E’ stato Scamarcio a propormi l’idea di portare sul grande schermo il libro di Ferrandino, cosa non facile perché la struttura del racconto è un flusso di pensieri del protagonista all’interno di un plot non molto chiaro. Ho spostato la vicenda in Belgio e Francia perché l’ambientazione a Napoli del libro richiedeva una conoscenza e un approfondimento delle logiche delle relazioni che in quanto non napoletano non avrei affrontato nella maniera corretta. La collocazione nel nord Europa mi ha consentito così di lavorare in un mondo di emigrati dall’Italia, di azzerare il contesto del libro e scoprire questa storia in una sorta di non luogo dove Pericle, quest'orfano, potesse costruirsi una sua memoria, una sua famiglia e un luogo in cui stare.

Nel film il tema centrale non sembra essere la criminalità?

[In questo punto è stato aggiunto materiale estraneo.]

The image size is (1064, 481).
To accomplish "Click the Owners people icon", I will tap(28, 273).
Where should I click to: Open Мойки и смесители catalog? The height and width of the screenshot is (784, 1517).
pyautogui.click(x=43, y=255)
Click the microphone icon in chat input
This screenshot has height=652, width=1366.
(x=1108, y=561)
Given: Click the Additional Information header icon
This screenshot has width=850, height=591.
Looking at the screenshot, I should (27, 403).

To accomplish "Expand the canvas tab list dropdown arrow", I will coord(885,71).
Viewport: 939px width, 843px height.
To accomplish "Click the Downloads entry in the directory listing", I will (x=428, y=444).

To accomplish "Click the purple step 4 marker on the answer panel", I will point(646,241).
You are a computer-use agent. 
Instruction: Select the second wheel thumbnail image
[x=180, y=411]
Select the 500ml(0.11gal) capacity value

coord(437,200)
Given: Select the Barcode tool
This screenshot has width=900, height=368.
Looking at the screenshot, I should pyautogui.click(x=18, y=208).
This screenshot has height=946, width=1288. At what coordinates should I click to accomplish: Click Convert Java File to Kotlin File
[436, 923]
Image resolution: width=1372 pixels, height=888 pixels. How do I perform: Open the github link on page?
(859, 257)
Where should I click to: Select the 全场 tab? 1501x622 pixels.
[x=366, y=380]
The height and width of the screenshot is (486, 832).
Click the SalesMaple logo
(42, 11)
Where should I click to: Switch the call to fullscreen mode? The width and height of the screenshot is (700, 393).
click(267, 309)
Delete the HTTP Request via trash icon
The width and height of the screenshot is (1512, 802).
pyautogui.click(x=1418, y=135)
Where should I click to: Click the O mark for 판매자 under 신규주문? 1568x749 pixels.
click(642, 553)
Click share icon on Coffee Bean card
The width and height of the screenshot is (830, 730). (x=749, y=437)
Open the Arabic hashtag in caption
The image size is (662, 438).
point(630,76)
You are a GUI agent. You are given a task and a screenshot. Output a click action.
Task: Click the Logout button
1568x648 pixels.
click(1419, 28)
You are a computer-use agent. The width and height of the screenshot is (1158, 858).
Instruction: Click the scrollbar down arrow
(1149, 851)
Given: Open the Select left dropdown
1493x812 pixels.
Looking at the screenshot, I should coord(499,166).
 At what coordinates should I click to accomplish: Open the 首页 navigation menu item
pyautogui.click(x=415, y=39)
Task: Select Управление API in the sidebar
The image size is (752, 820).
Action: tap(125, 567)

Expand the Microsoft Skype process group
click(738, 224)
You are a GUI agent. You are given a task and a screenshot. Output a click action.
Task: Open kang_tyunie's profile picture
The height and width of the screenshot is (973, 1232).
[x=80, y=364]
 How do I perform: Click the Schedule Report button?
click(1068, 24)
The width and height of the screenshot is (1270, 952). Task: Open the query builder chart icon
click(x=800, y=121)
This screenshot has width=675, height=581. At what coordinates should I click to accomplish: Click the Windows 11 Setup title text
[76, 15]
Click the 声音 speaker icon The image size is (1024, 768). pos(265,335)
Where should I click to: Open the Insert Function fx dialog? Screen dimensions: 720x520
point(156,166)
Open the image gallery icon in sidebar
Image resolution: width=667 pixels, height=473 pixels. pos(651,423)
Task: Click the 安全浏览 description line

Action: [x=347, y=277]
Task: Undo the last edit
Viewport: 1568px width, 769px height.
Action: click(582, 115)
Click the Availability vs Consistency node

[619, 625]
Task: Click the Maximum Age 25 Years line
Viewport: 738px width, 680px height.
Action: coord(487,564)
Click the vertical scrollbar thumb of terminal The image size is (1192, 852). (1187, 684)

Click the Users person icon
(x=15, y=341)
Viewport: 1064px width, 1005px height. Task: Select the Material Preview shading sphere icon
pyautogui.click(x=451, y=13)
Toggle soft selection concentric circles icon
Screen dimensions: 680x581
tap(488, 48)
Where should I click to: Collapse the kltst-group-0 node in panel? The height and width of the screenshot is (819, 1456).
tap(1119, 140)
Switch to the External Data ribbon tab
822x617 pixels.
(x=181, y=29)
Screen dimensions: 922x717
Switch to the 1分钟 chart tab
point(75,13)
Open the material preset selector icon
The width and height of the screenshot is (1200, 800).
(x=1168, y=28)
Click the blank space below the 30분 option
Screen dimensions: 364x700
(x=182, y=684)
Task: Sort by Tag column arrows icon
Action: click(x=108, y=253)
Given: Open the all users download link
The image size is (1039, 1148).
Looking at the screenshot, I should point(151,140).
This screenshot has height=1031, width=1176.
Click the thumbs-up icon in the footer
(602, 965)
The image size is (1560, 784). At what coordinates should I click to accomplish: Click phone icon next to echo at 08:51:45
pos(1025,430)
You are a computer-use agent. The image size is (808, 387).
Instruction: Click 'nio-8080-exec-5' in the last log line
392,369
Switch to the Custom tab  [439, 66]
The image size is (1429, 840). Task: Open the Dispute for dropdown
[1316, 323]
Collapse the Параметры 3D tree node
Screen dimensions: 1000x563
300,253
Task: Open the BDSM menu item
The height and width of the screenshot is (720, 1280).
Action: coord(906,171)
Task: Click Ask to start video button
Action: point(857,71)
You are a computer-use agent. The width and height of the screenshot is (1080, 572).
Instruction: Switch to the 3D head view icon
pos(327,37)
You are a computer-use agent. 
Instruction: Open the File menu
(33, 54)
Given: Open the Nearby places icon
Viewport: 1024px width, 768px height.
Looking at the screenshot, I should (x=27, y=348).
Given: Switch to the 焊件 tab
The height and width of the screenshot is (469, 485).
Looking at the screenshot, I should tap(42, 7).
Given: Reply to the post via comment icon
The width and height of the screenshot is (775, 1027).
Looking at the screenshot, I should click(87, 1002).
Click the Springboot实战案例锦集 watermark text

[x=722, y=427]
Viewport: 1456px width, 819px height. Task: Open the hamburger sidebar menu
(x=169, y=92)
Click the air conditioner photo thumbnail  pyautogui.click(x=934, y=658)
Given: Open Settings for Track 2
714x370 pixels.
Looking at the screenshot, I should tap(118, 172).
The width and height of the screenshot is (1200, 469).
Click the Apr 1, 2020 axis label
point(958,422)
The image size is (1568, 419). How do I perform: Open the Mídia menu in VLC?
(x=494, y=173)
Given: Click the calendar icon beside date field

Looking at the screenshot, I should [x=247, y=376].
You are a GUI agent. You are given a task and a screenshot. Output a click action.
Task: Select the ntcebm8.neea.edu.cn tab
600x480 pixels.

Fin dall’inizio volevo prendere le distanze dalla violenza raccontata in forma di eroismo e mostrare la miseria della criminalità. Tutto questo partendo da alcuni personaggi del libro - la madre di Pericle o Signorinella - abbiamo ricercato e ricostruito le storie autentiche che li hanno ispirati. E’ importante farlo, perché siamo invasi da gangster movies che raccontano giustamente un certo tipo di realtà, ma poi manca anche l’altro tipo di rapporto. Pericle da subito ha abbracciato questo punto di vista.

E’ soprattutto un film sulla solitudine di un uomo?
Il racconto della solitudine è un po’ la mia ossessione e nel libro essa è forte, con Pericle che proviene da una ‘famiglia’ più grande che lo vuole morto e trova rifugio in una famiglia vera.

Lei ha scelto di misurarsi con il noir.
Lavorare con i generi è divertente, perché puoi trasformare gli stilemi. Qui mi sono confrontato con il noir: la voce fuori campo per il travaglio esistenziale, la città di notte, senza tuttavia appoggiarmi in modo completo a questo genere.

Come è stato il rapporto con i fratelli Dardenne?
Non è la prima volta che producono generi diversi dal loro cinema. Il vero rapporto è stato sul territorio e con alcuni loro collaboratori. Abbiamo girato a Liegi, e hanno apprezzato da subito la sceneggiatura, facendo solo due appunti su dettagli importanti.

E il lavoro con gli attori?

Abbiamo avuto un approccio fatto di grande preparazione e grande rimozione, ci siamo presi il rischio di scoprire che cosa stava succedendo in scena, mantenendo sempre la linea dettata dalla scrittura, ma non avendo paura di dare ai personaggi la possibilità di prendersi sul set i propri spazi di crescita. Al personaggio di Pericle abbiamo sempre aggiunto elementi.

Come ha sviluppato il finale?

Nella parte conclusiva del film c’è un eccesso di parole che funzionano, non tanto per spiegare quanto è accaduto, quanto come azione e inquadrature per mettere in scena verità che non esistono. O meglio uno scontro di verità dal quale Pericle si chiama fuori per trovare finalmente la sua identità e un suo punto di vista.